### Stated goal
Give back all of these lines word for word, leaving the pictures out.

-- Begin Provided records --

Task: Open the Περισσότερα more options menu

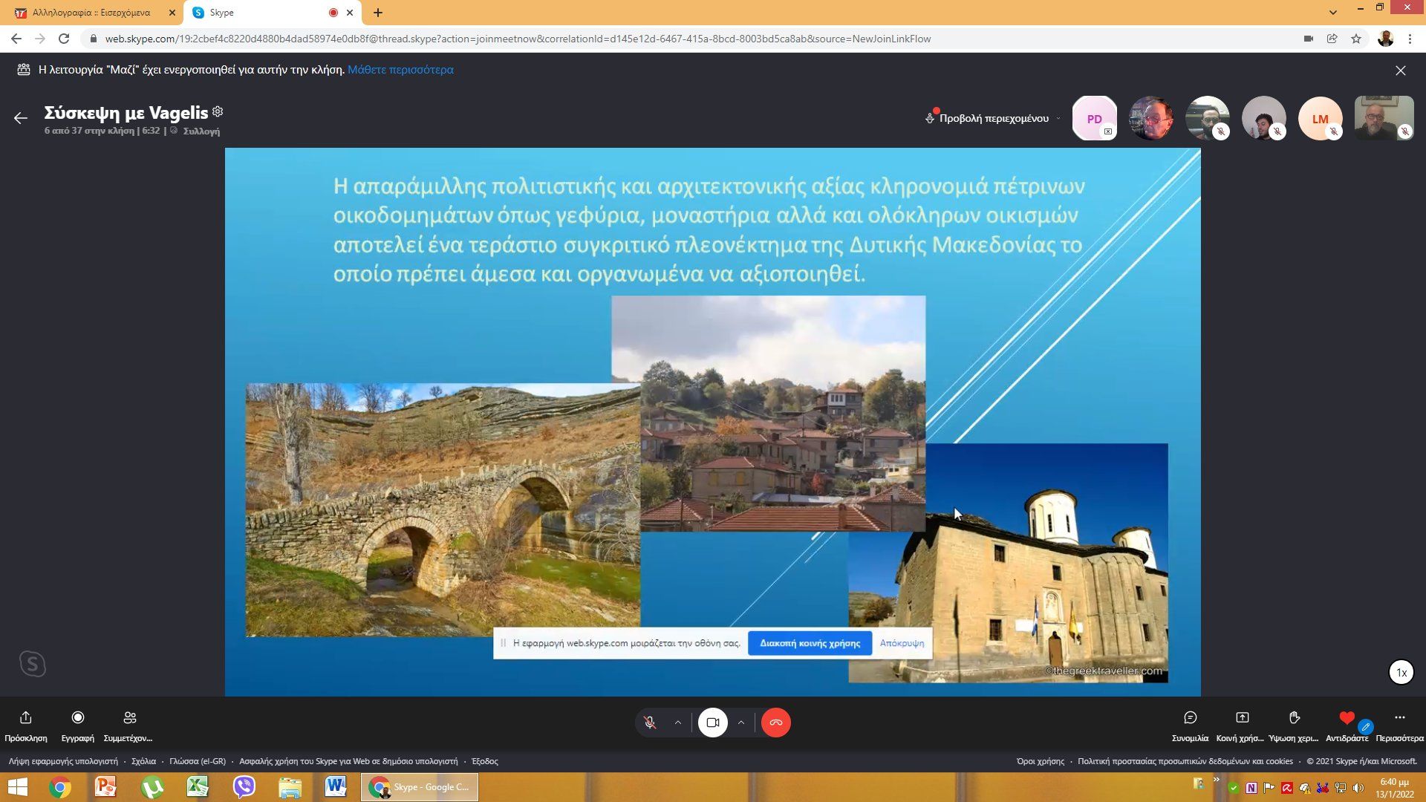Action: coord(1399,718)
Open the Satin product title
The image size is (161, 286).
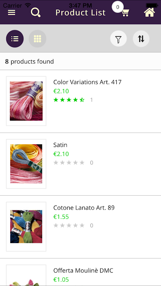coord(60,145)
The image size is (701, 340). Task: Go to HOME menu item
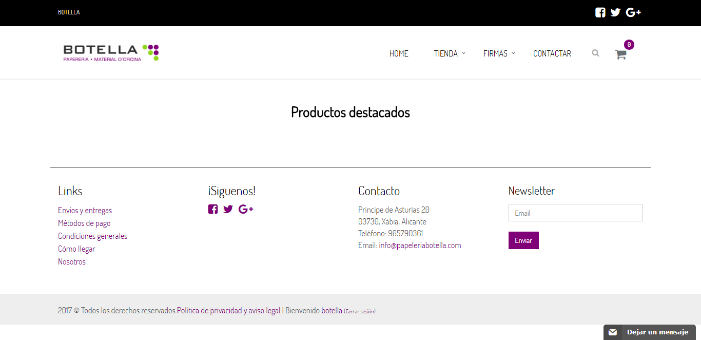[399, 53]
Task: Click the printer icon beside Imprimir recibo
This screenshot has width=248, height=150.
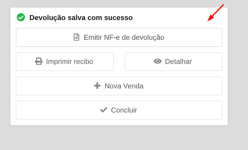Action: coord(39,62)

-- End Provided records --

### Result below
Task: Open the Περισσότερα more options menu

Action: coord(1399,718)
Open the Satin product title
The image size is (161, 286).
coord(60,145)
The image size is (701, 340). Task: Go to HOME menu item
[399, 53]
Task: Click the printer icon beside Imprimir recibo
This screenshot has width=248, height=150.
Action: coord(39,62)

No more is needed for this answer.